Contact management API duplicate detection runs slowly when processing bulk imports

We’re importing 50K+ contacts daily via the REST API and duplicate detection is taking 4-6 hours. Our batch processing calls the /contacts endpoint with 500 records per request. The duplicate matching runs synchronously which blocks our import pipeline.

We’ve tried adjusting batch sizes (200-1000 records) but performance doesn’t improve much. The API response shows it’s running fuzzy matching on name/email/phone for every contact. Is there a way to optimize duplicate detection or use async patterns?

Current approach:


POST /crmRestApi/resources/11.13.18.05/contacts
Payload: [{"FirstName":"John","LastName":"Smith","EmailAddress":"john@example.com"},...]
Header: DuplicateDetection: enabled

Our indexes on Contact objects look standard. Any recommendations for batch processing optimization or tuning duplicate detection rules?
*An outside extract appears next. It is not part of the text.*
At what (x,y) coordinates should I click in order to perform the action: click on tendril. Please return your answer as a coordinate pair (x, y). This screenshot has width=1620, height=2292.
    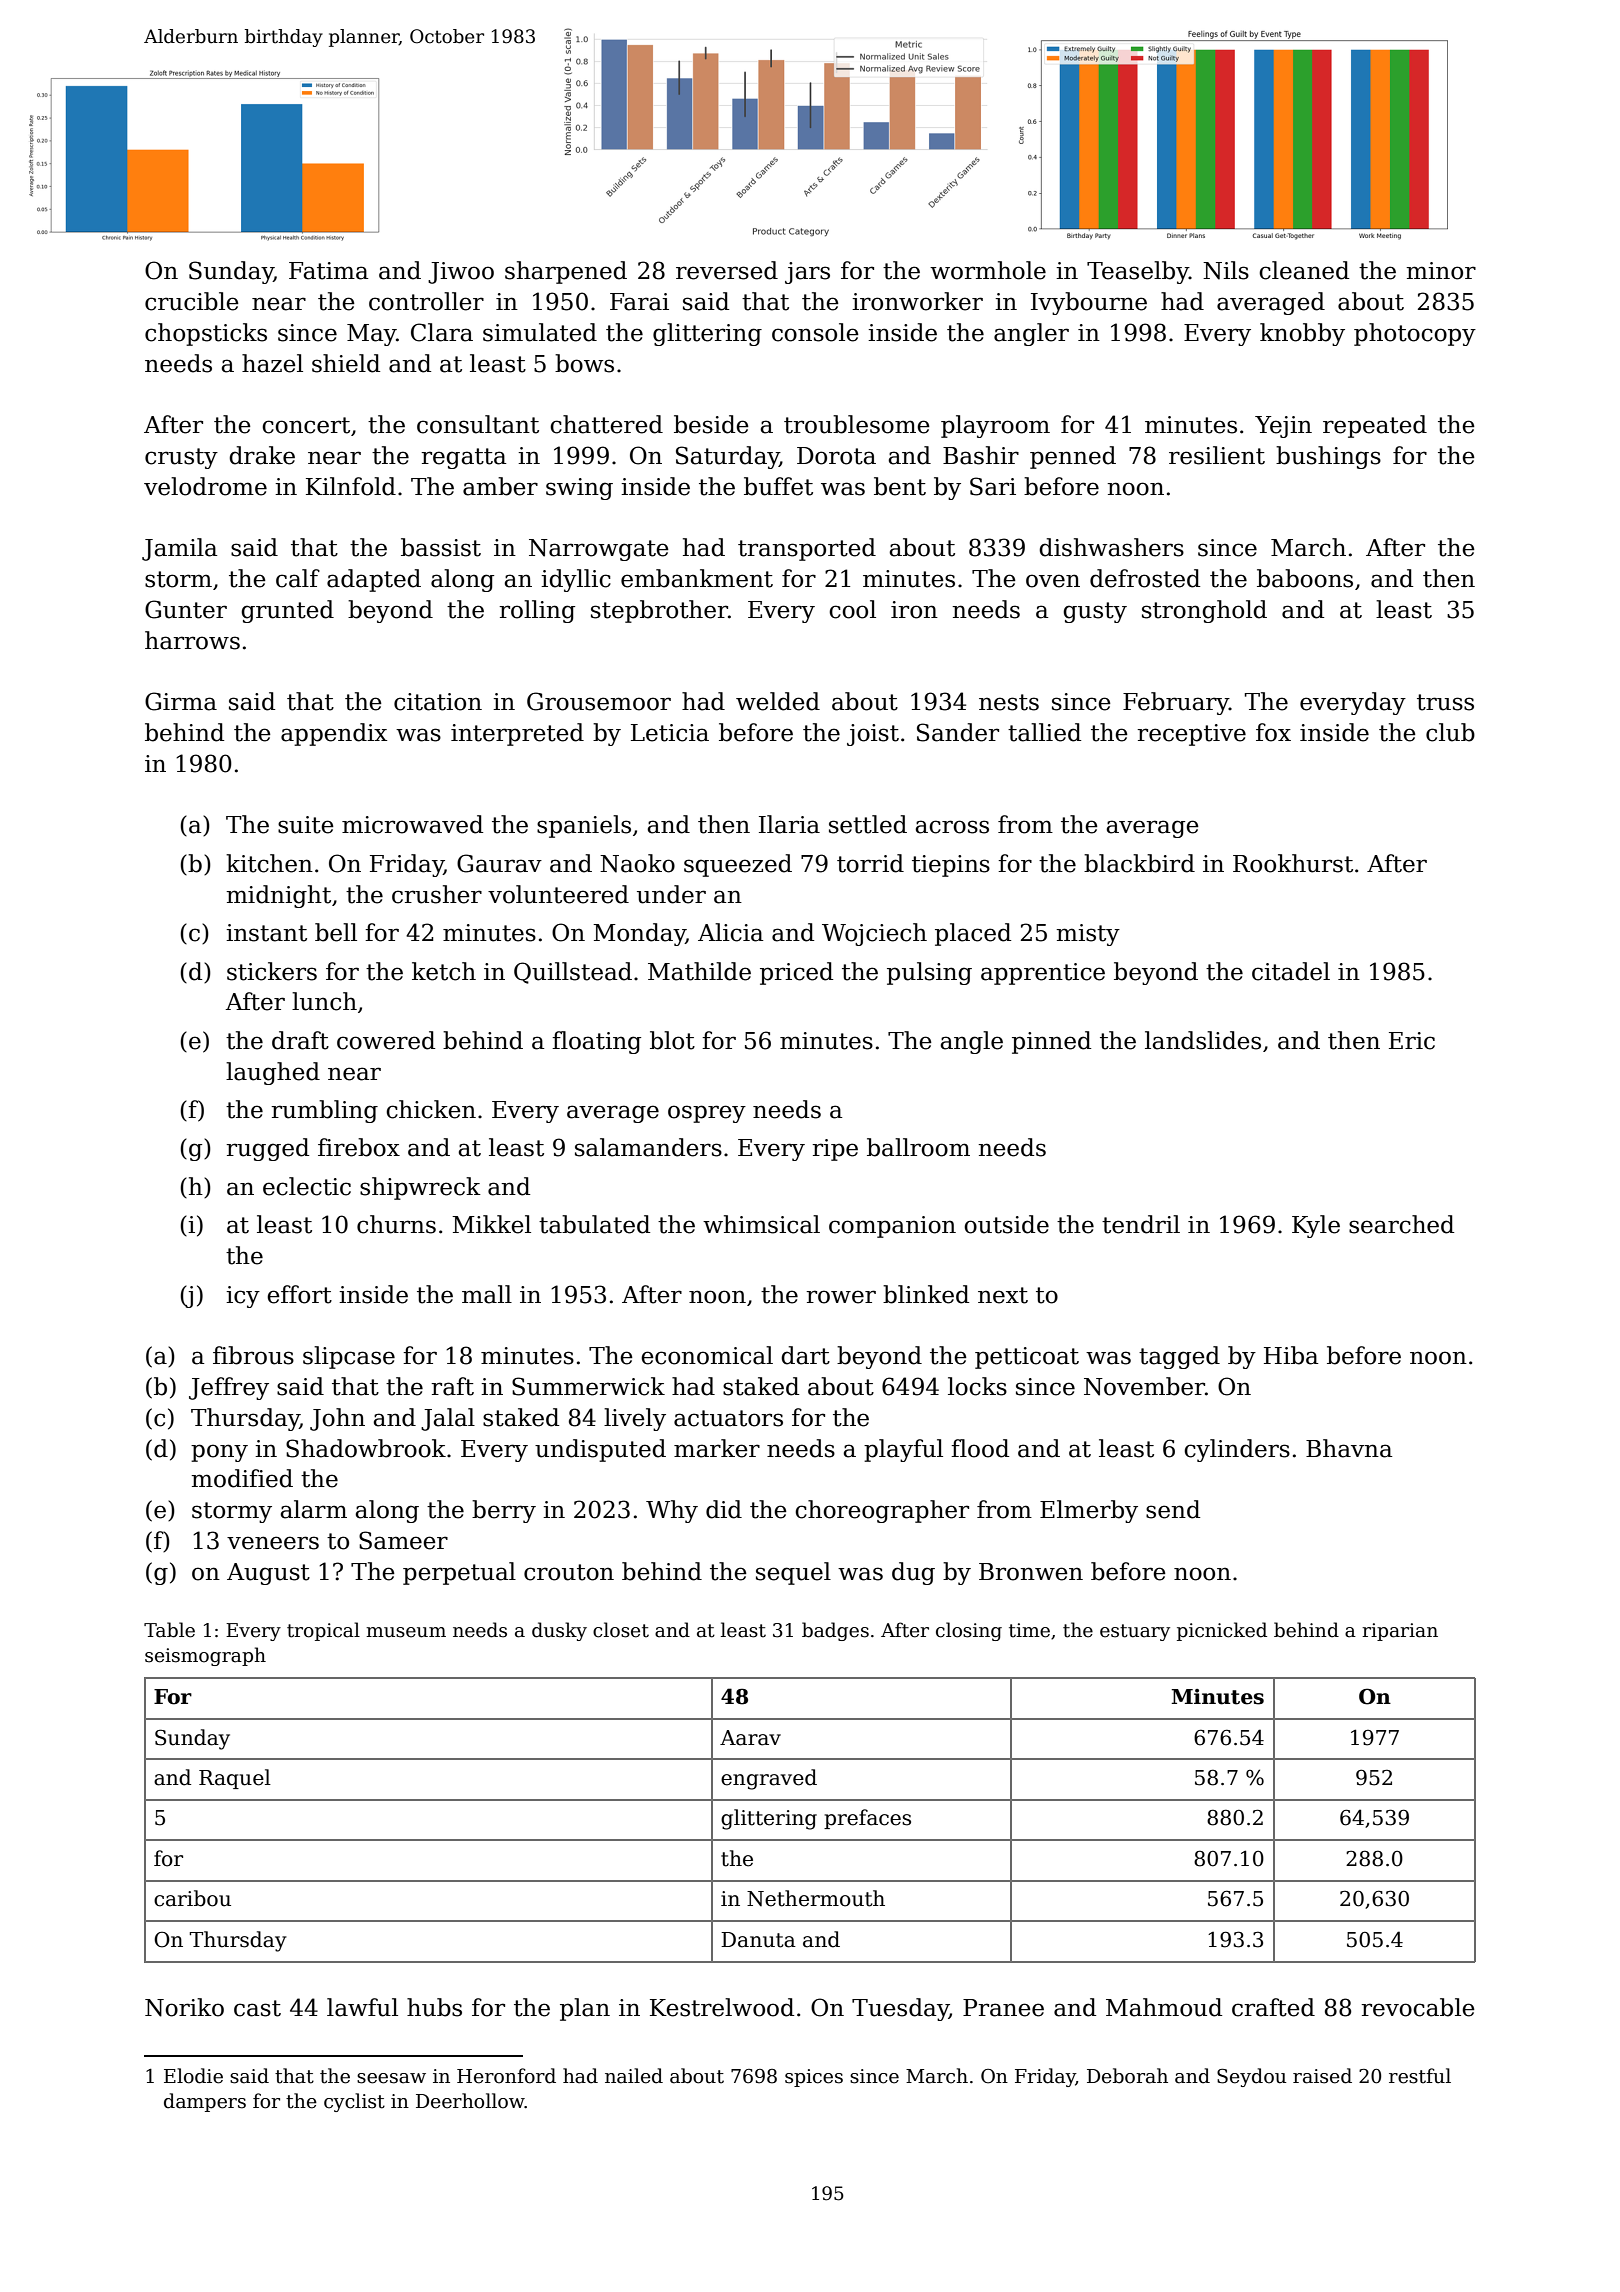
    Looking at the image, I should click on (1141, 1224).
For async processing, use the bulk import API instead of the standard REST endpoint. Submit your batch to /crmRestApi/resources/11.13.18.05/contacts/bulk and you’ll get a job ID back immediately. Then poll /jobs/{jobId} for status. This runs duplicate detection in the background. Also, make sure your Contact object has indexes on EmailAddress, LastName, and Phone fields - these are critical for duplicate matching performance.

We had similar issues last year. The synchronous duplicate detection is the bottleneck. Have you looked at the matching rules configuration? We reduced our rule complexity and saw 40% improvement. Also check if you really need fuzzy matching on all three fields - exact matching is much faster.